Ruido mediático

Vivimos tiempos apasionantes, tiempos de cambio. Me fascina ver cómo la vida se nos hace más fácil y a la vez más compleja. Tenemos posibilidades ni siquiera imaginadas hace apenas veinte años. Pero el progreso, basado en la democracia, tiene un coste: nunca antes hubo tanto imbécil encaramado sobre la espalda de los medios de comunicación. Claro que de eso precisamente viven los medios, de llenar espacio con declaraciones de impacto donde no falte algún aserto ridículo pronunciado con gravedad.

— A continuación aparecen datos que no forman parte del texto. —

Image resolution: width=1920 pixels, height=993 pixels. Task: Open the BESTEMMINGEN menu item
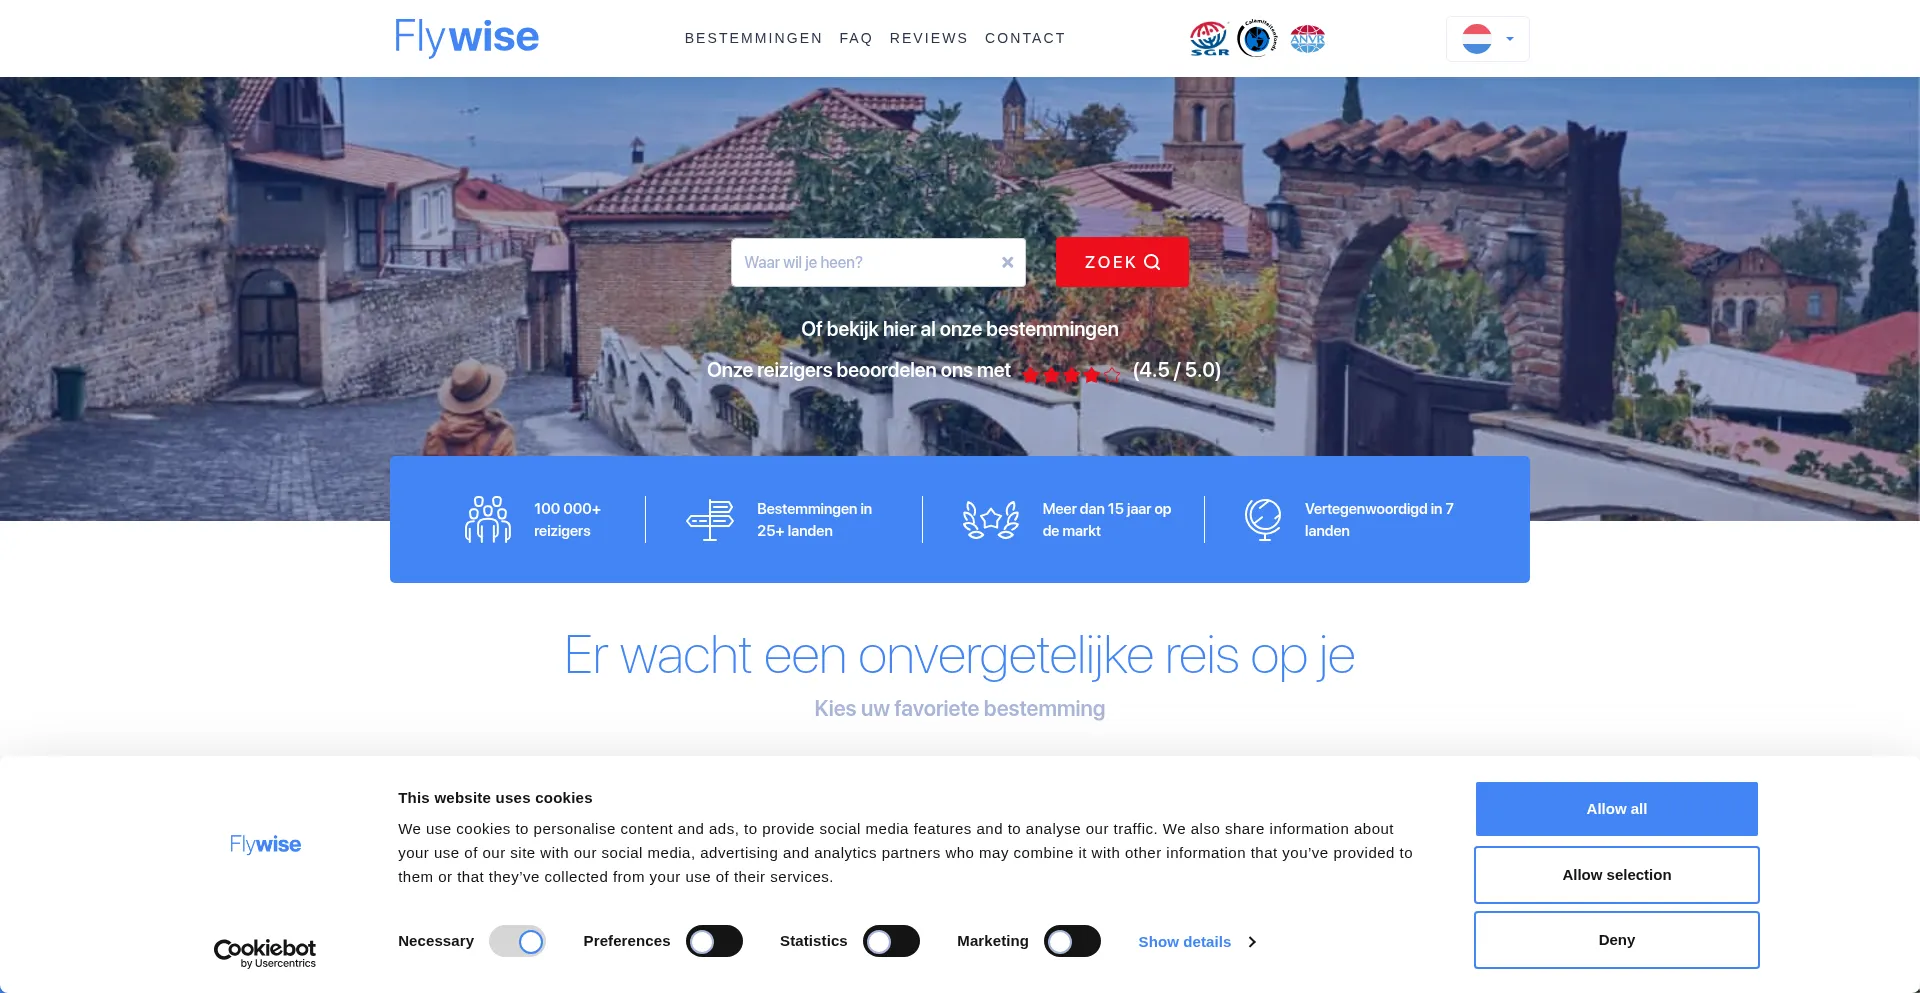(x=753, y=38)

Me acuerdo que mi abuelo, el único que conocí, era un hombre parco en palabras. Vivió una guerra y sufrió por ello pero jamás me contó ninguna batalla; las he sabido después por referidos ajenos. Siempre he pensado que para mi suerte no podría vivir con la misma intensidad que mi abuelo el fatalismo español: no he perdido una guerra, ni he pasado hambre; tampoco veré a mis hijas sirviendo en casa ajena. Y, sobre todo, sé que la medicina paliará con más eficacia mis enfermedades. Si me comparo con él, soy un privilegiado. Un privilegiado y un infeliz rodeado de un ruido mediático que repite y repite discursos impostados, ajenos a mis intereses, hueros porque el gallo que fecunda las ideas se ha quedado alelado mirando a personajes de papel, impostores, impostoras, que pugnan con otros para ocupar la cabecera y desde allí propagar su nadería.

Mi abuelo terminó sus días rumiando en silencio el ruido de los recuerdos cuando la parálisis le atenazaba medio cuerpo. Decir que tuvo suerte es literatura; no lo envidio, salvo porque nunca supo lo que pasaba en el mundo.